Copy the listing below word for word, starting at the line that contains "You are a GUI" and ending after the line that contains "Action: point(266,246)". Leave the pictures out of your copy.

++++++++++

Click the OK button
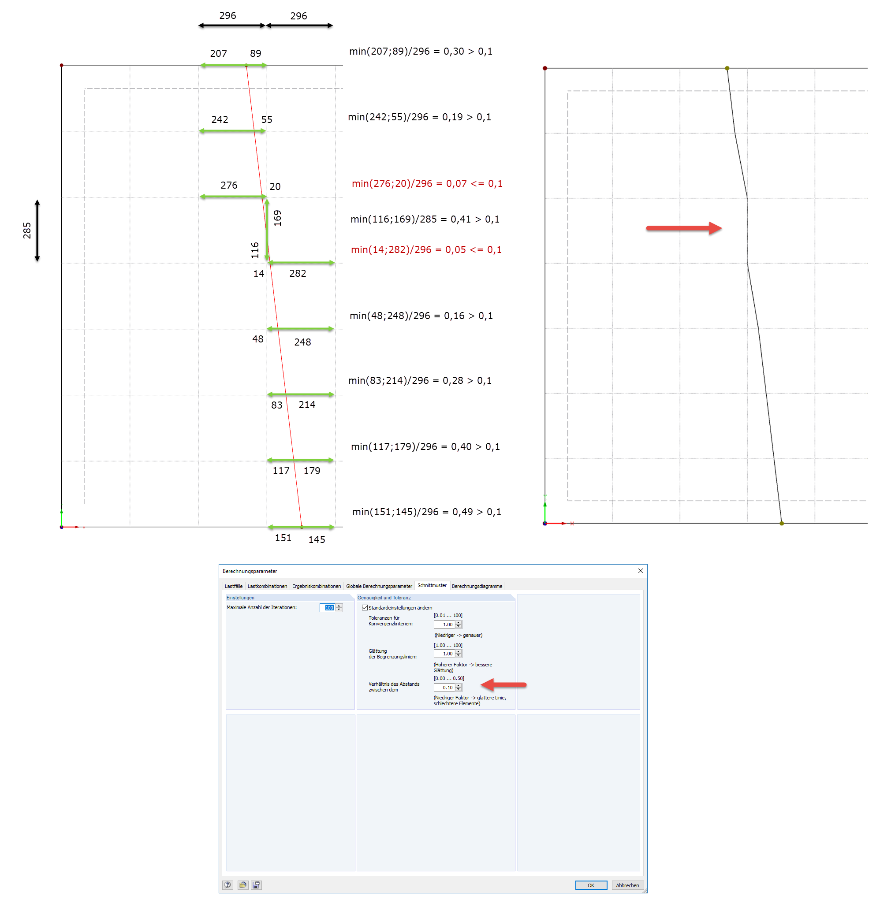This screenshot has width=880, height=922. click(x=591, y=885)
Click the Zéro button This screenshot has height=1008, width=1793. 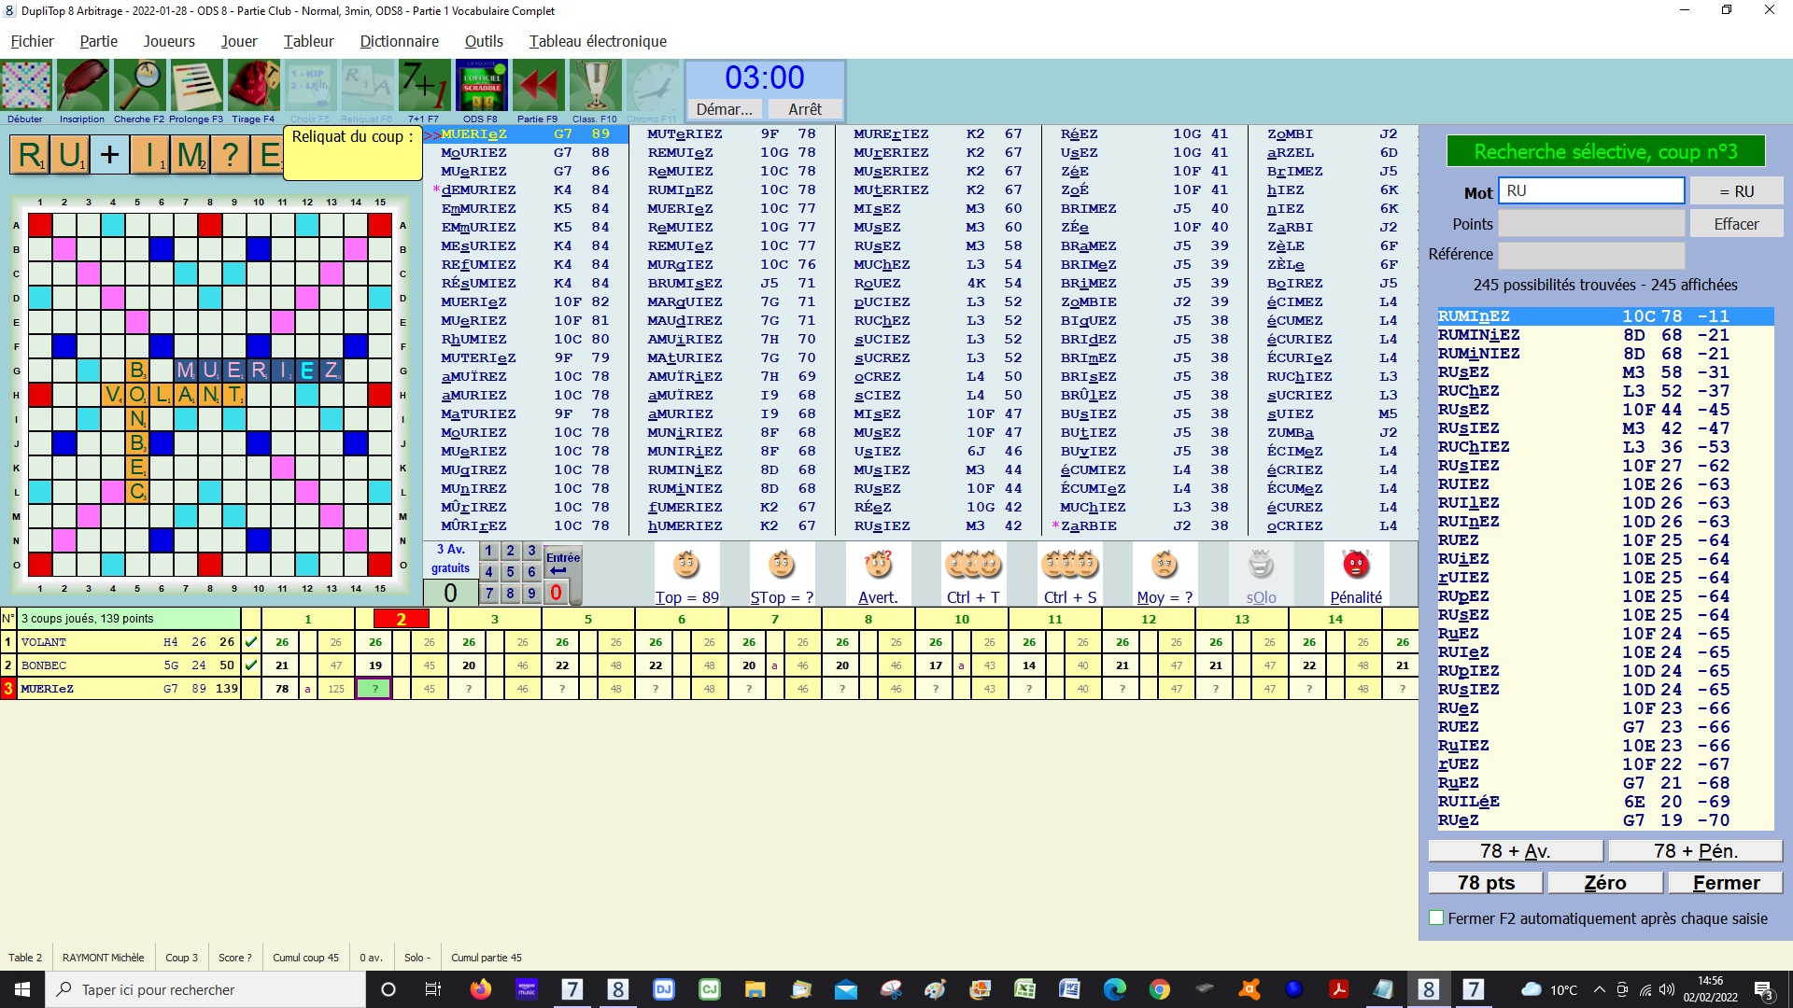(1604, 883)
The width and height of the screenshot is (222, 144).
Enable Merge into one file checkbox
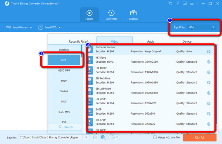[155, 137]
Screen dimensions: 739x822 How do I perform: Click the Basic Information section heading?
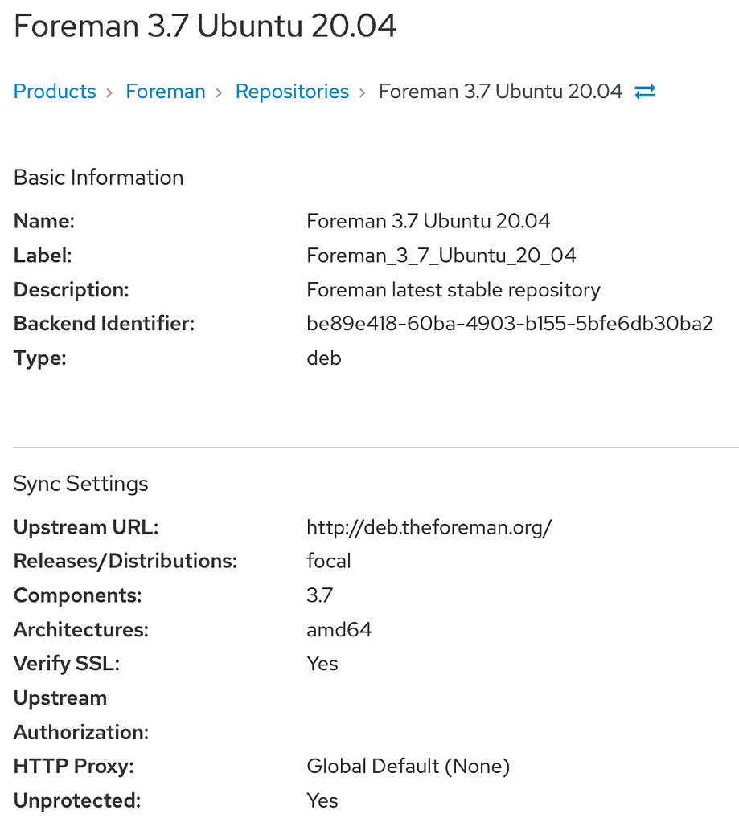[x=98, y=178]
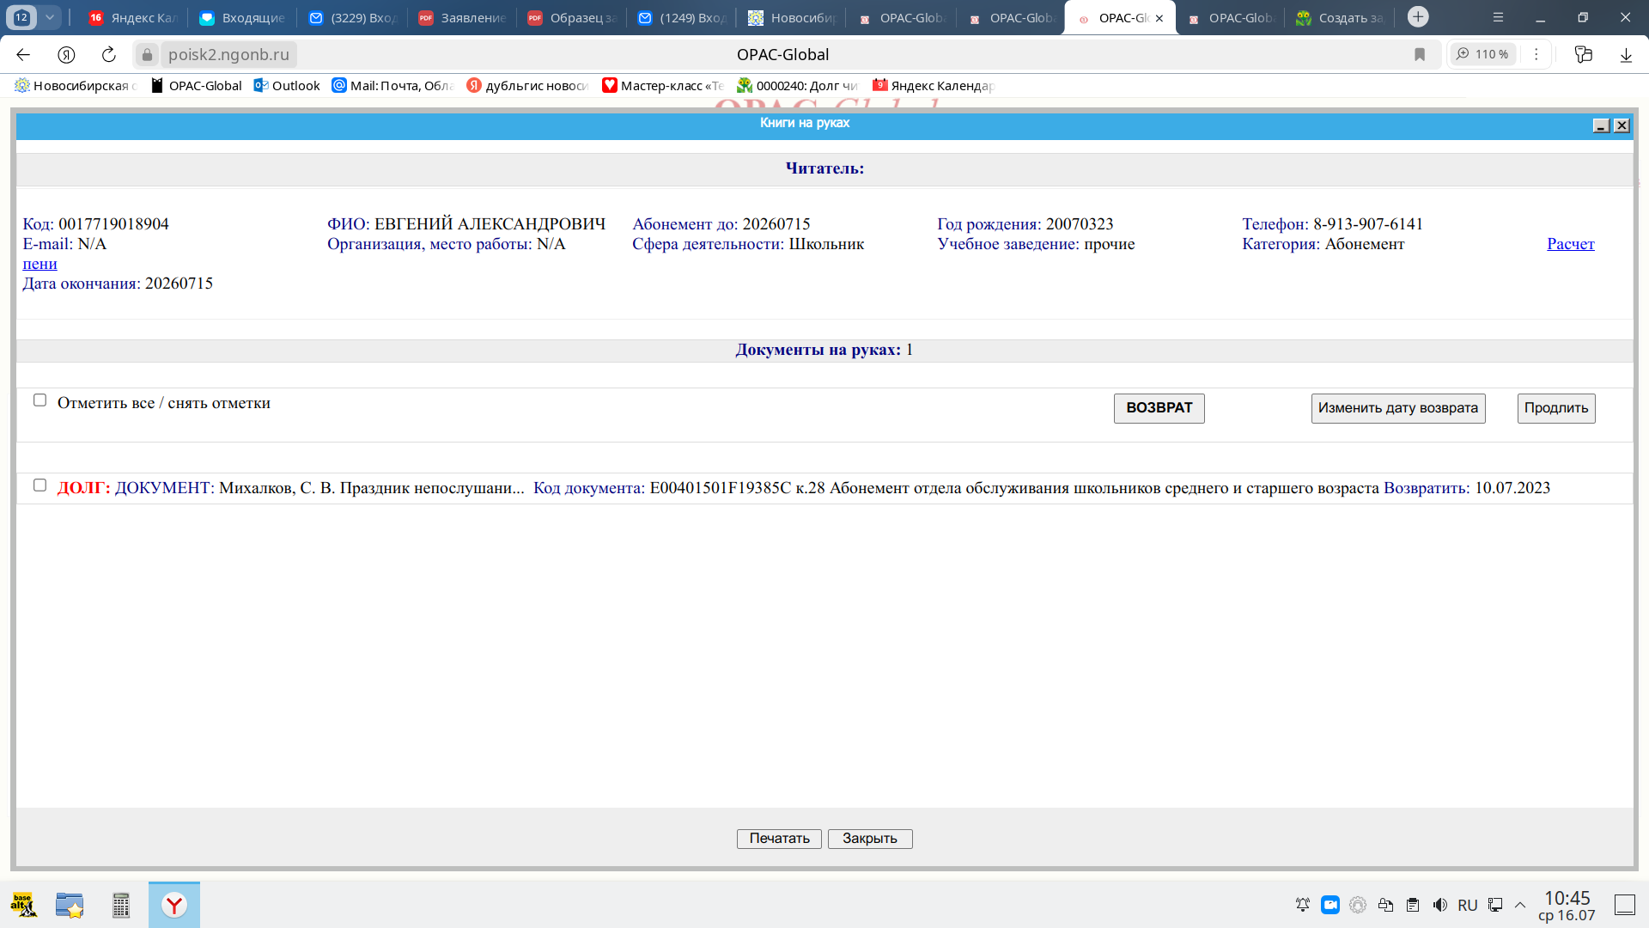Open new tab with plus icon
The width and height of the screenshot is (1649, 928).
tap(1418, 16)
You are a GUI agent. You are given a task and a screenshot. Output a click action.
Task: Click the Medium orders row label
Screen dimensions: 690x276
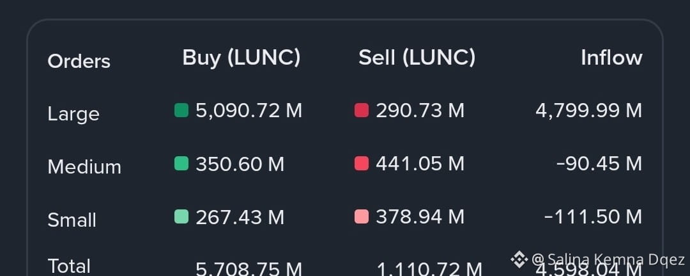click(84, 167)
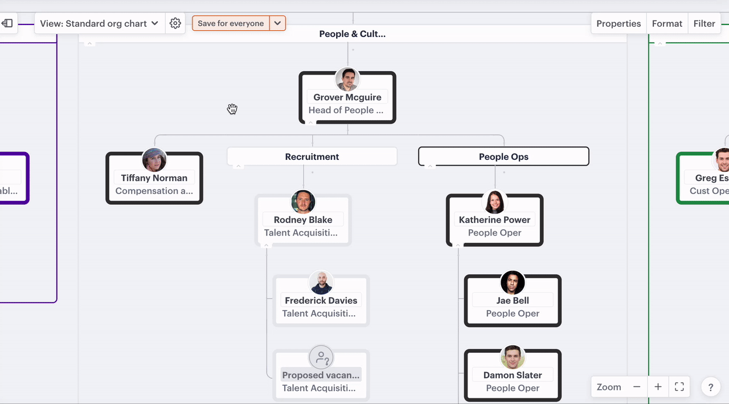Screen dimensions: 729x404
Task: Collapse reports under Rodney Blake
Action: point(266,246)
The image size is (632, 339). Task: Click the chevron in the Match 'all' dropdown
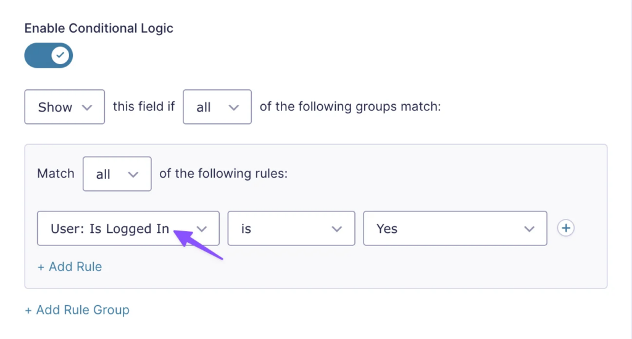pyautogui.click(x=133, y=174)
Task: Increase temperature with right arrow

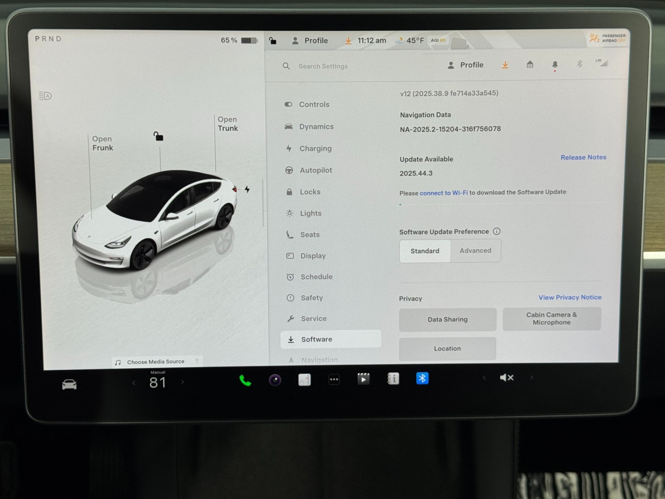Action: 182,382
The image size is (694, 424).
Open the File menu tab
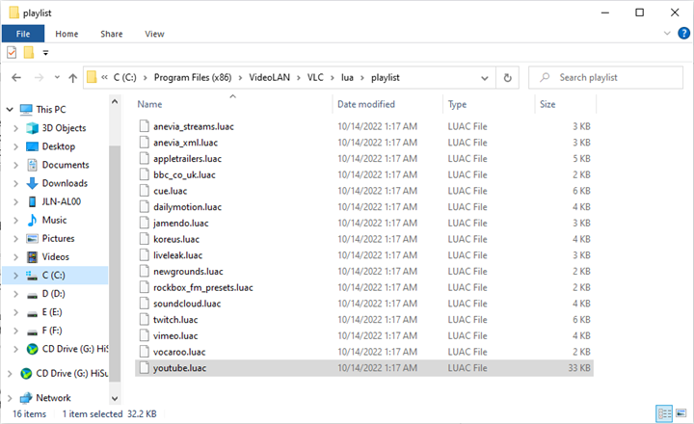click(23, 34)
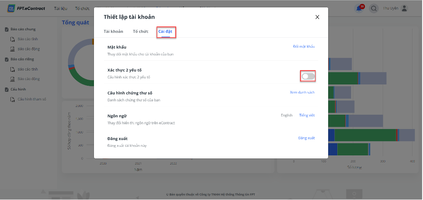Click the Đăng xuất link

307,138
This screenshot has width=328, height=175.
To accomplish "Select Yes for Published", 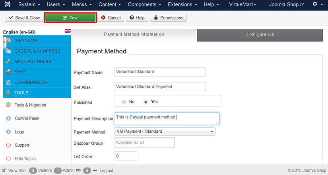I will click(x=146, y=102).
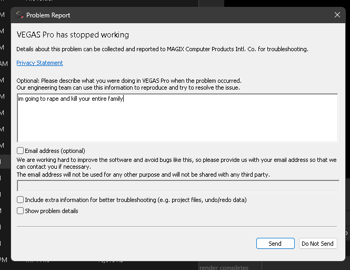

++++++++++

Response:
You are a GUI agent. You are given a task and a screenshot. Output a click action.
Task: Click the Medium orders row label
Screen dimensions: 690x276
click(84, 167)
Screen dimensions: 729x404
Task: Collapse reports under Rodney Blake
Action: point(266,246)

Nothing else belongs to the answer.